Apartments not safe, unhealthy, tenants say

by Robert Devet

ACORN Nova Scotia member and MetCap tenant Lisa Fairn. The sign includes a photo of what ACORN believes to be the three-garage home of MetCap property manager Teddy Zaghloul. Photo Robert Devet
ACORN Nova Scotia member and MetCap tenant Lisa Fairn. The sign includes a photo of what ACORN believes to be the three-garage home of MetCap property manager Teddy Zaghloul. Photo Robert Devet

(KJIPUKTUK), HALIFAX - MetCap Living, one of the largest landlords in Nova Scotia, is not providing safe and healthy homes, tenants say.

A rally this Thursday was organized by the Dartmouth chapter of ACORN Nova Scotia, an organization that advocates on behalf of low income Nova Scotians.

The fifteen or so MetCap tenants, who demonstrated in front of the company's office in North Dartmouth, say that they have to deal with mould, leaky ceilings, bugs and vermin, insecure buildings and bad record keeping.

For many, security is the biggest concern.

“The hallways are unsafe. The back door gets stuck open all the time. Our super keeps closing it, but we need cameras bad,” tenant Marianne MacLeod tells the Halifax Media Co-op.

“People are doing heroin and drugs right in the hallway, it's very dangerous.
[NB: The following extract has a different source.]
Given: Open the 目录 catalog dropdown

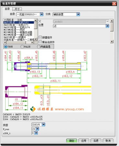Looking at the screenshot, I should [x=42, y=14].
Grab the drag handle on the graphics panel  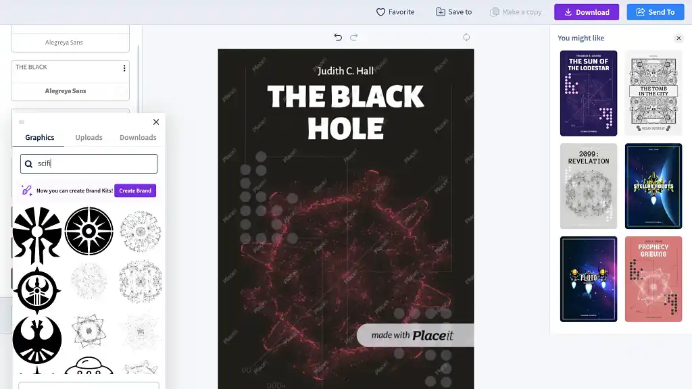click(x=22, y=122)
I find syringes,” she says.

The state of the units is another concern, says tenant Lisa Fairn, who mentions how requests to fix cracks in her unit's walls have fallen on deaf ears.

Administrative errors are another ongoing issue that causes tenants a lot of grief and stress.

“There have been many complaints from tenants, myself included, where we make a rent payment or a complaint and documentation is lost. And then we are told we are behind in the rent,” says Jonethan Brigley

An earlier rally by Dartmouth tenants led to a meeting between ACORN and MetCap property manager Teddy Zaghloul.

That meeting didn't really go anywhere, says Brigley.

“He says he has never heard of any of these issues, and he thinks MetCap is gold,” Brigley says.

Yet frequent news reports from Nova Scotia, Quebec, and Ontario tell a different story.

Complaints about MetCap Living elsewhere in Canada are remarkably similar to the ones heard in North Dartmouth.

In Nova Scotia MetCap Living also owns or manages properties in Spryfield, Clayton Park, Sydney, Glace Bay,Truro and Kentville.

Canada-wide it owns about 23,000 units.

No matter where in Canada, MetCap Living mostly targets low income tenants.

And controversy and accusations much like the ones made by the Dartmouth tenants follow MetCap Living wherever it has a presence.

MetCap Living president Brent Merril, when asked about yet another series of tenants' complaints, this time about one of his Toronto properties, suggests to the Globe and Mail that slow responses and minimal upkeep are simply part of the way it does business.

"I hate to say this, but it's the government," Mr. Merrill tells the Globe and Mail. "If your revenue doesn't go up, and your expenses are going up like 10 per cent, what gives? What gives for a landlord? He has to cut back on capital."

This is why it is more difficult to make “cosmetic repairs”, he explains.

ACORN Nova Scotia intends to keep the pressure on MetCap, while also continuing to advocate for rent control and municipal landlord licensing.

“We aren't out to constantly bash landlords,” says Brigley. “We simply want to improve communications between landlords and tenants.

“We hope to get another meeting with (property manager) Teddy (Zaghloul), and we always invite him to our meetings . We hope that constant pressure across Dartmouth and Halifax will make him want to talk to his tenants.”